In [3]:
from nltk.tokenize import word_tokenize
import re
# from unidecode import unidecode
import pandas as pd
from nltk.corpus import stopwords
stop_words = set(stopwords.words('english'))
from collections import Counter


In [6]:
file_path = "data/preprocessed_article_data.csv"
data = pd.read_csv(file_path, usecols=['content'],)['content'].tolist()

In [9]:
def preprocess_texts(texts, n=0):
    """
    :param texts: Containts the text as string
    :param n: percentage of words that should be removed
    :return: list of the preprocessed text
    """
    processed_texts = []
    for text in texts:
        # lowercasing, keep text only, remove accents, tokenization
        tokens = [word for word in word_tokenize(re.sub(r'[^a-zA-Z\s]', '', unidecode(text.lower())))]
        # stopword removal
        tokens = [token for token in tokens if token not in stopwords.words('english')]
        processed_texts.append(tokens)
    # remove top-n% and bottom-n% words
    if n > 0:
        word_freq = Counter([word for sentence in processed_texts for word in sentence])
        top_n = set([word for word, _ in word_freq.most_common(int(n/100*len(word_freq)))])
        bottom_n = set([word for word, _ in word_freq.most_common()[:-int(n/100*len(word_freq))-1:-1]])
        processed_texts = [[word for word in sentence if word not in top_n and word not in bottom_n] for sentence in processed_texts]

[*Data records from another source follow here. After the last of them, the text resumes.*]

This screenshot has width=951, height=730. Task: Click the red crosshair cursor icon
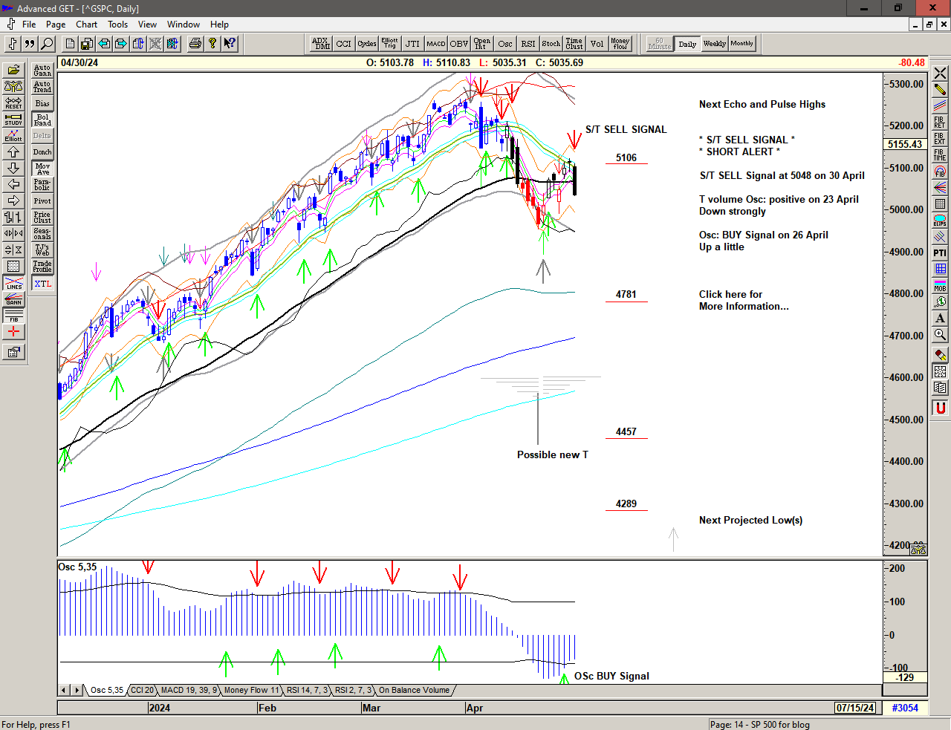(13, 332)
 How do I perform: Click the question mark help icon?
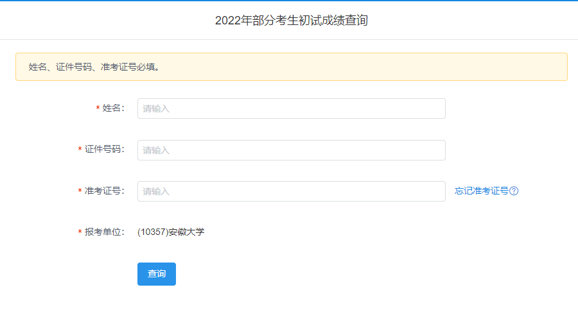(514, 191)

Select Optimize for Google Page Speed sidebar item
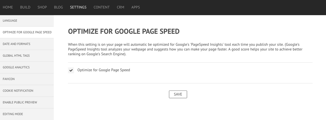tap(27, 32)
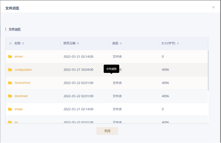Click sort arrows left of 名称 header

pos(11,44)
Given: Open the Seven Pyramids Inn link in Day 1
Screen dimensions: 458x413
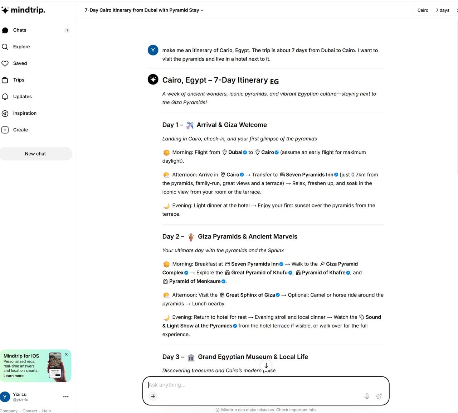Looking at the screenshot, I should [309, 175].
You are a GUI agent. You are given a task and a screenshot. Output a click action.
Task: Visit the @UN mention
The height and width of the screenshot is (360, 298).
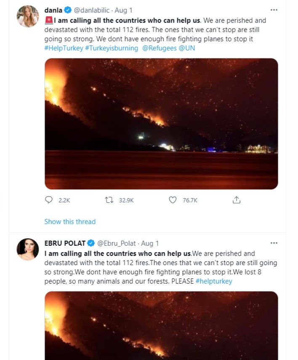click(x=187, y=48)
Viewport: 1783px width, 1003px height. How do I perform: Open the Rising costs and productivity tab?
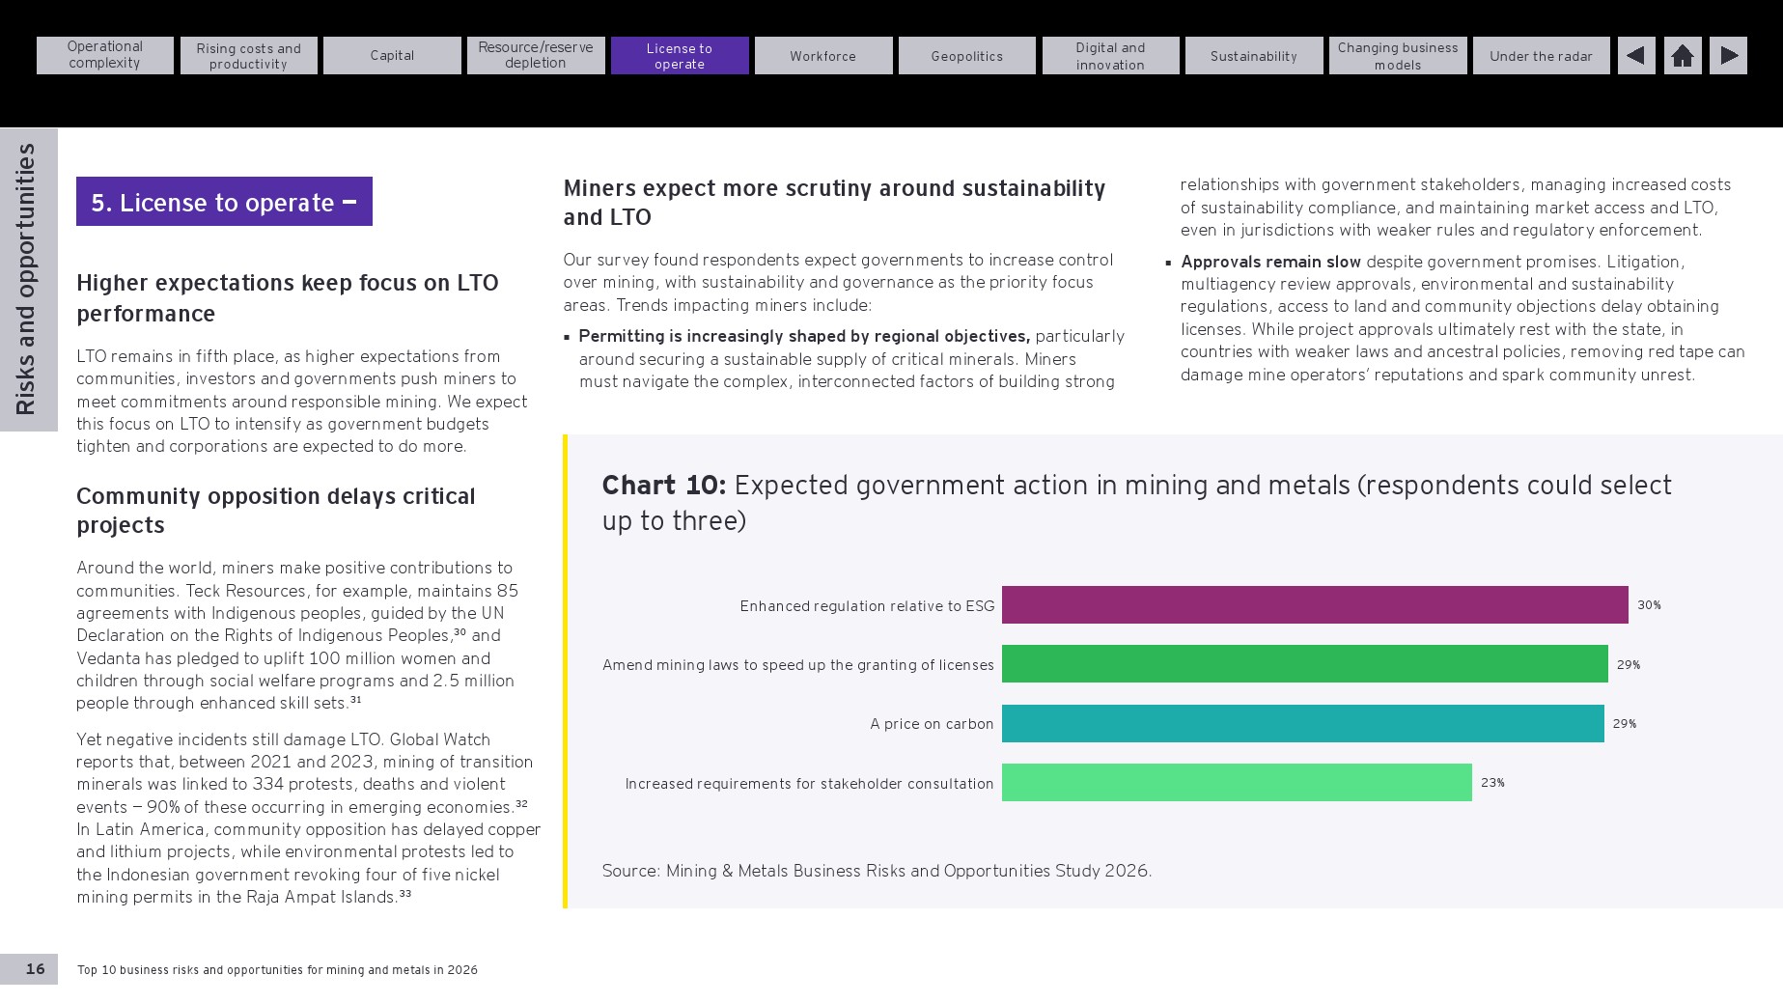pyautogui.click(x=249, y=55)
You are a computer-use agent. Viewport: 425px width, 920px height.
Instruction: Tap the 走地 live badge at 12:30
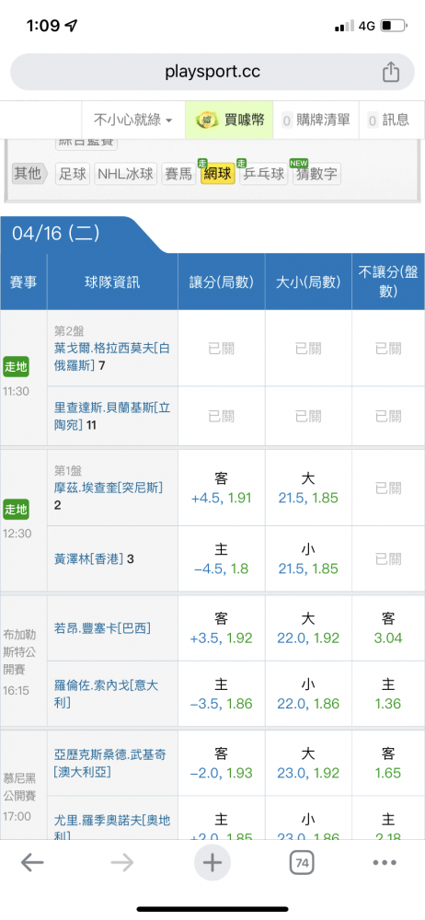16,510
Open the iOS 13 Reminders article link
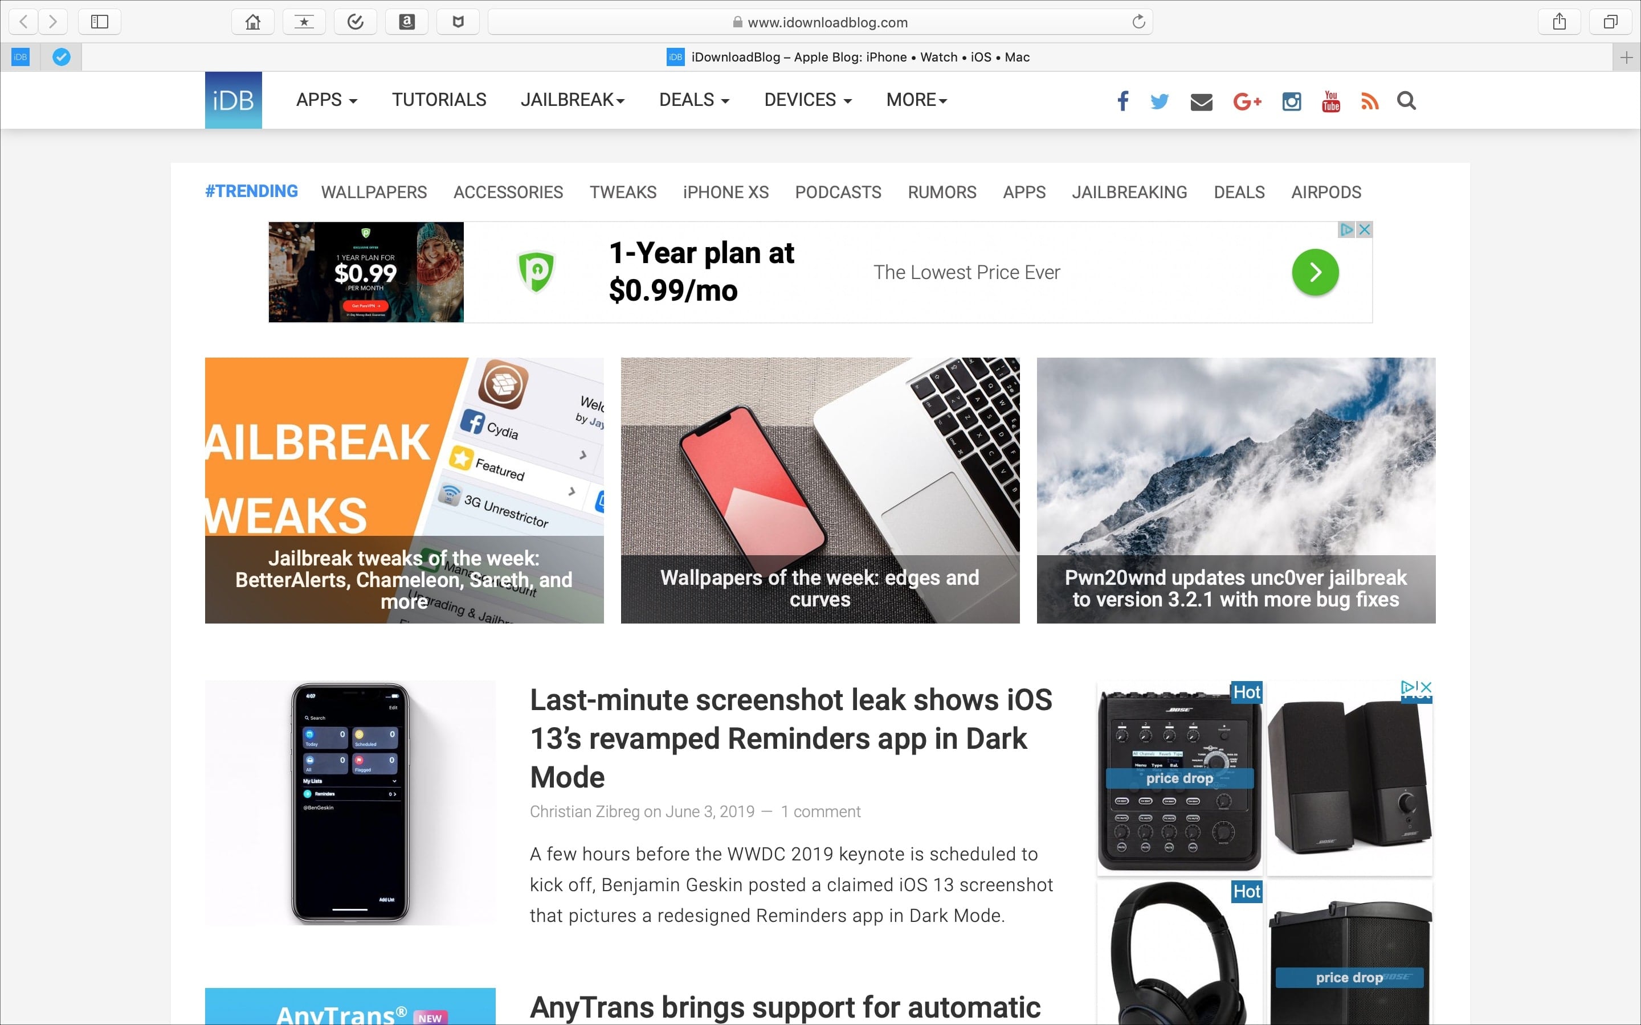1641x1025 pixels. coord(789,738)
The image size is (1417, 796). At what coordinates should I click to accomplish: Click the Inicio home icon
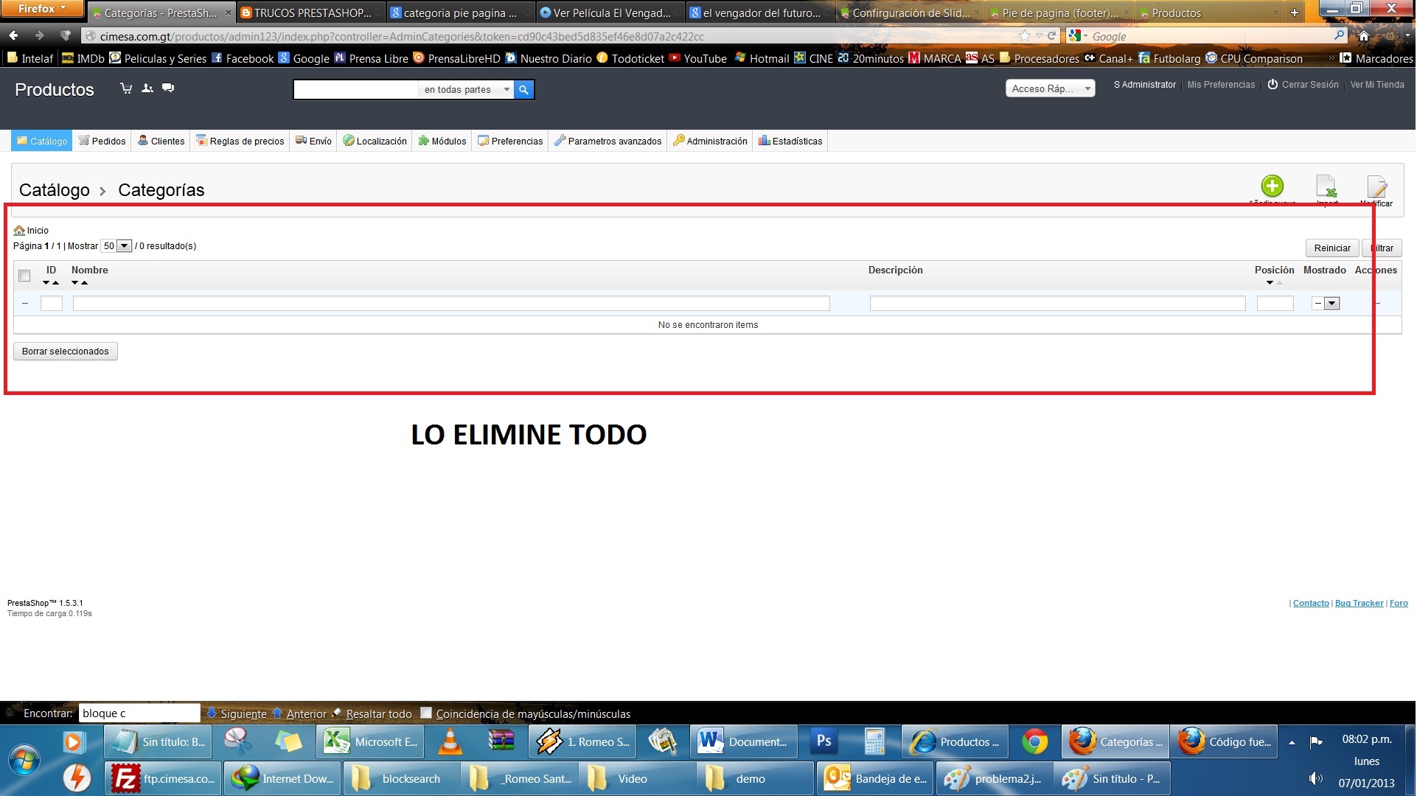pos(20,231)

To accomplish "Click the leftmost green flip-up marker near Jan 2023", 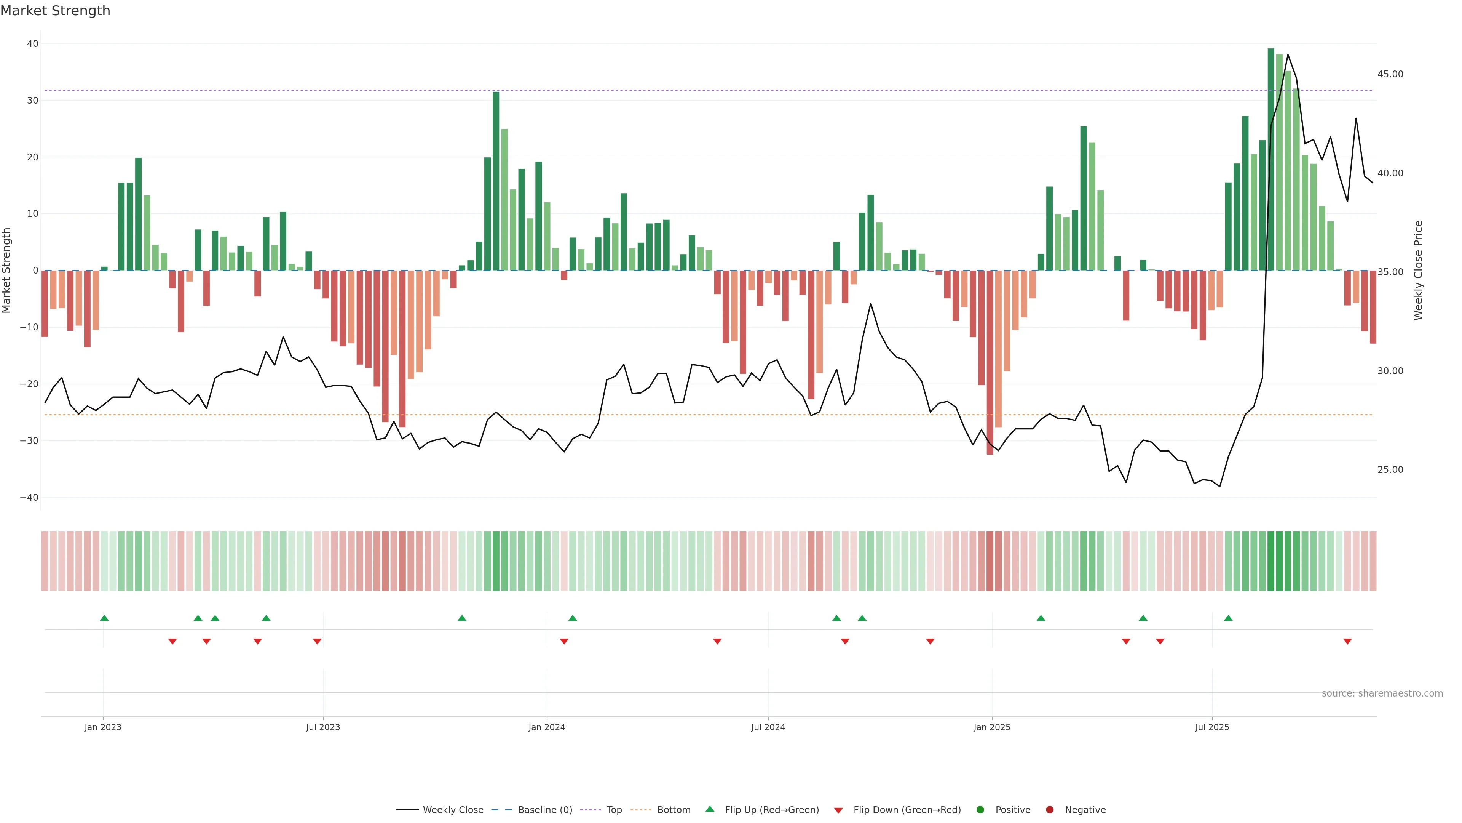I will pos(104,618).
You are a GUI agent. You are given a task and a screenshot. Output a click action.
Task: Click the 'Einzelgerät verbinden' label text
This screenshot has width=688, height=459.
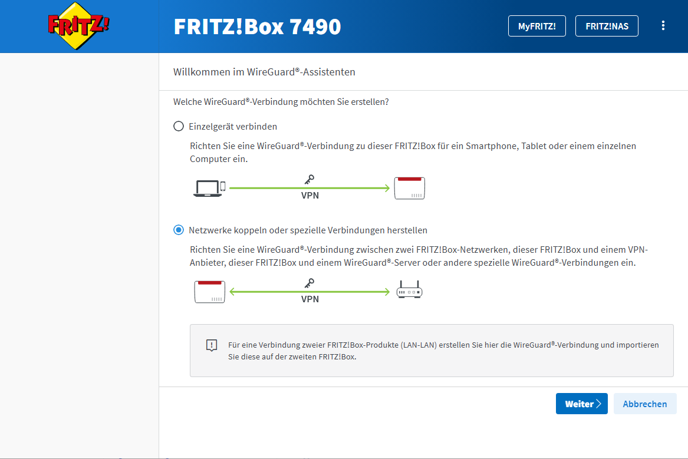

    return processed_texts

In [11]:
def filter_word_from_corpus(data, words):
    """
    Filters out specific words from the corpus.
    Parameters:
    - data : The corpus, represented by a list of list of tokens.
    - words : The words to be filtered. Either a list of tokenized words or a single word.
    Returns:
    - List[List[str]]: Filtered data where specified words have been removed.
    Example:
    >> data = [["apple", "orange"], ["apple", "banana"]]
    >> filter_data(data, "apple")
    [["orange"], ["banana"]]
    """
    # Ensure words is a list, even if a single string is passed
    if isinstance(words, str):
        words = [words]
    # Filter words from data
    filtered_data = [[token for token in row if token not in words] for row in data]
    return filtered_data